Stored records:
►

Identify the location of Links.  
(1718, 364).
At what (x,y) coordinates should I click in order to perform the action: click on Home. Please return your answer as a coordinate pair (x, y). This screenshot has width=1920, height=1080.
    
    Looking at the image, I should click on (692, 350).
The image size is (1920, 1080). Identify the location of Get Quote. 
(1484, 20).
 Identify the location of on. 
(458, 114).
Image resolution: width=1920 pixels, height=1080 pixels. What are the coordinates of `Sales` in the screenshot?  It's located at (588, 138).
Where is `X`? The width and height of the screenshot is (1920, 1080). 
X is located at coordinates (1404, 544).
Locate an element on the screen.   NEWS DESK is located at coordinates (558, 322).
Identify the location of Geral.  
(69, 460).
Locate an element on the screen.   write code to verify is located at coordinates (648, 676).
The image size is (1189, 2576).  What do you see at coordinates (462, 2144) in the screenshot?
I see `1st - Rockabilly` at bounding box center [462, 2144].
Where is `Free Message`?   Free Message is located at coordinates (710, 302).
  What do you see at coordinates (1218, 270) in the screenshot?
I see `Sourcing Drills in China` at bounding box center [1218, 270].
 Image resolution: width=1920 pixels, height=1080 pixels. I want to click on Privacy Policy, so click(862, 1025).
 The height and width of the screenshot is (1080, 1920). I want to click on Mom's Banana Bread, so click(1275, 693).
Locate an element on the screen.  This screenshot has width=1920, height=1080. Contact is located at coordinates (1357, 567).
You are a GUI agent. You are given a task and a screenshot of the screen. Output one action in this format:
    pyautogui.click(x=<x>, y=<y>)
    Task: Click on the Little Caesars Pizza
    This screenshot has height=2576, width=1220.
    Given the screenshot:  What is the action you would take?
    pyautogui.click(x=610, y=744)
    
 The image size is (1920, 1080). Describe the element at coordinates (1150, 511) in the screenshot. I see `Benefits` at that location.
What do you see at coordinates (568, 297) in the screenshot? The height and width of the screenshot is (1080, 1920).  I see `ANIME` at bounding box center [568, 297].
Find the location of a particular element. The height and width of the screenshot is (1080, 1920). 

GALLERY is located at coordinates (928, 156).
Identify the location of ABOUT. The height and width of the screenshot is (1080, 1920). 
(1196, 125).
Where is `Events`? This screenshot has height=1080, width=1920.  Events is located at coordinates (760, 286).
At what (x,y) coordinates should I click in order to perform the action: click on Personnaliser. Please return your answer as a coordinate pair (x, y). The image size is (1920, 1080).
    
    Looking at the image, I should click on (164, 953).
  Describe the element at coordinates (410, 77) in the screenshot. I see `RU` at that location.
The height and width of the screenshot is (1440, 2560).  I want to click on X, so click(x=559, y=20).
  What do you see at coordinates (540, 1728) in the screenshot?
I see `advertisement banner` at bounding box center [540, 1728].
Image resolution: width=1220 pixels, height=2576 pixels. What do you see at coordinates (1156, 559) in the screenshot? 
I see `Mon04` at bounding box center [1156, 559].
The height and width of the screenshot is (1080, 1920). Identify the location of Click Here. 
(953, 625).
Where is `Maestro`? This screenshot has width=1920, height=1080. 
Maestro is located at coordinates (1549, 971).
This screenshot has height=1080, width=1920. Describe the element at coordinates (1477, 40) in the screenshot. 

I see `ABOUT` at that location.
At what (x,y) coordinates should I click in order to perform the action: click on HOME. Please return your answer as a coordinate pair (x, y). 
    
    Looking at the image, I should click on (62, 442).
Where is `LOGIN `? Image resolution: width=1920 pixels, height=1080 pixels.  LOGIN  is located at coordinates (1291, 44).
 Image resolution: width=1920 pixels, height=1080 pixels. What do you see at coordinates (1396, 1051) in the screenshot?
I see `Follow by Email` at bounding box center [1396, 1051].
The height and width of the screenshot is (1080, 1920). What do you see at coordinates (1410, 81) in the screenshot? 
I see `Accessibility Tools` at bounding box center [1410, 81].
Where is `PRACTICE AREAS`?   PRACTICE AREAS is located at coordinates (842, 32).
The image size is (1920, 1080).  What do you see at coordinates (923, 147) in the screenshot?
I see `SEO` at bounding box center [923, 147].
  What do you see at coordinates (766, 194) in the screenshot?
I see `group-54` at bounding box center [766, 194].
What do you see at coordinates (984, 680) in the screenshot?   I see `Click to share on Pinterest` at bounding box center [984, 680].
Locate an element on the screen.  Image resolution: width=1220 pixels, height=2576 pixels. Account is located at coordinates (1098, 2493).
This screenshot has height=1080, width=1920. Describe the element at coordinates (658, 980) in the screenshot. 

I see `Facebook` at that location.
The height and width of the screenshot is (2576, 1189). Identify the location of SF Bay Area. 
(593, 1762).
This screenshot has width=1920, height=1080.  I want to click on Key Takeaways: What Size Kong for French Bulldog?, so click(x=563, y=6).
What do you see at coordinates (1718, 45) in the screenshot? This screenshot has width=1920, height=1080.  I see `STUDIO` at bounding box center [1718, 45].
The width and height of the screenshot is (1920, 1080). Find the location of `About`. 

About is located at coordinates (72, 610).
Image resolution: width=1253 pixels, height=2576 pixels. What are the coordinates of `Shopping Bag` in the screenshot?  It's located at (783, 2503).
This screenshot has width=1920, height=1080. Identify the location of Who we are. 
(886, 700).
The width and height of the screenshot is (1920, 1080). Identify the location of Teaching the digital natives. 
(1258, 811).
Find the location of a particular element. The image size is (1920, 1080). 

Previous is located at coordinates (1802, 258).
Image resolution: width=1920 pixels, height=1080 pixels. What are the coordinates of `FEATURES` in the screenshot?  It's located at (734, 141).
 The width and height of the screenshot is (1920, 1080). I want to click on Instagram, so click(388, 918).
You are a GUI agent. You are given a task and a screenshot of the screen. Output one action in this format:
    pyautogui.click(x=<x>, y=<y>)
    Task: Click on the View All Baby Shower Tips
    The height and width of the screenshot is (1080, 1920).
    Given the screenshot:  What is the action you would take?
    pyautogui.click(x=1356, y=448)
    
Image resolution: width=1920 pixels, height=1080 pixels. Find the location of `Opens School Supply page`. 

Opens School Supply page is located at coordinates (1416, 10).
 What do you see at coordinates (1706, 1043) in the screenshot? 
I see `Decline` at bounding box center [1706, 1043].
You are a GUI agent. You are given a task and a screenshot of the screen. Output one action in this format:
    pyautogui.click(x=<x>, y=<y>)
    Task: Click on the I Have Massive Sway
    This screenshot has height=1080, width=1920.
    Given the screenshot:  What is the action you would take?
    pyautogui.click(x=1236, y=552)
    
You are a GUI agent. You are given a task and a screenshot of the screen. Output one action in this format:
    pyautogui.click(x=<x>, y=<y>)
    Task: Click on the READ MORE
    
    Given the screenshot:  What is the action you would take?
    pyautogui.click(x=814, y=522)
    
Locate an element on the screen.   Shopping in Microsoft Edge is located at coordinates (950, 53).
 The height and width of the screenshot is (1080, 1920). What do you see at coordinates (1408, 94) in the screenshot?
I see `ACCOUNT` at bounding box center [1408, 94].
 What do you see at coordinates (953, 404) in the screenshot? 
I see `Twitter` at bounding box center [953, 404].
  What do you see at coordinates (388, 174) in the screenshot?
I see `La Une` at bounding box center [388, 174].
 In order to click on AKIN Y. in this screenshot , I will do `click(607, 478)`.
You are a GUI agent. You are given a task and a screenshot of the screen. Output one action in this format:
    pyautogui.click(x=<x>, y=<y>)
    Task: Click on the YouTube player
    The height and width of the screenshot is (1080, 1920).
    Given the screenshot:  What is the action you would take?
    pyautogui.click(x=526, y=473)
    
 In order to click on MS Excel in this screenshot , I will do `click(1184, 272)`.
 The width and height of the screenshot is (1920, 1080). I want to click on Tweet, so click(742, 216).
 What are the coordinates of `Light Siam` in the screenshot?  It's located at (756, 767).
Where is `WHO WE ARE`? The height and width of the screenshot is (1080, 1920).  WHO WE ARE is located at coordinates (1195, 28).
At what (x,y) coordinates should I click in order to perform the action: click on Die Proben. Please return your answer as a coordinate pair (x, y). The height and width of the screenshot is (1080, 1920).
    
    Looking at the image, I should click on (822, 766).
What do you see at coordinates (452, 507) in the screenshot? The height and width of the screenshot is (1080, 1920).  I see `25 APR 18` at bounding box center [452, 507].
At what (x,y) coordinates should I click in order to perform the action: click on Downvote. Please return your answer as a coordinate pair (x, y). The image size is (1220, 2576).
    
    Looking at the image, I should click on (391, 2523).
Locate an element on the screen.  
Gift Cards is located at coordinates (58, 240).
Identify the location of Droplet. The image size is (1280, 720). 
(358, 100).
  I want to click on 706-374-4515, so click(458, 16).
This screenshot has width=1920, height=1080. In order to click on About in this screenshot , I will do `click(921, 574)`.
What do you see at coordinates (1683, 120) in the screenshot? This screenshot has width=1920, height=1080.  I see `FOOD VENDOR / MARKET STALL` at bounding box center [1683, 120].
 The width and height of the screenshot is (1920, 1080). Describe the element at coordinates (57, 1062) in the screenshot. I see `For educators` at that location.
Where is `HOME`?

◄

Reproduce without any change the lines from the start of the records through the line that contains "coordinates (1357, 567).", including that line.

Identify the location of Links.  
(1718, 364).
At what (x,y) coordinates should I click in order to perform the action: click on Home. Please return your answer as a coordinate pair (x, y). This screenshot has width=1920, height=1080.
    
    Looking at the image, I should click on (692, 350).
The image size is (1920, 1080). Identify the location of Get Quote. 
(1484, 20).
 Identify the location of on. 
(458, 114).
Image resolution: width=1920 pixels, height=1080 pixels. What are the coordinates of `Sales` in the screenshot?  It's located at (588, 138).
Where is `X`? The width and height of the screenshot is (1920, 1080). 
X is located at coordinates (1404, 544).
Locate an element on the screen.   NEWS DESK is located at coordinates (558, 322).
Identify the location of Geral.  
(69, 460).
Locate an element on the screen.   write code to verify is located at coordinates (648, 676).
The image size is (1189, 2576).  What do you see at coordinates (462, 2144) in the screenshot?
I see `1st - Rockabilly` at bounding box center [462, 2144].
Where is `Free Message`?   Free Message is located at coordinates (710, 302).
  What do you see at coordinates (1218, 270) in the screenshot?
I see `Sourcing Drills in China` at bounding box center [1218, 270].
 Image resolution: width=1920 pixels, height=1080 pixels. I want to click on Privacy Policy, so click(862, 1025).
 The height and width of the screenshot is (1080, 1920). I want to click on Mom's Banana Bread, so click(1275, 693).
Locate an element on the screen.  This screenshot has width=1920, height=1080. Contact is located at coordinates (1357, 567).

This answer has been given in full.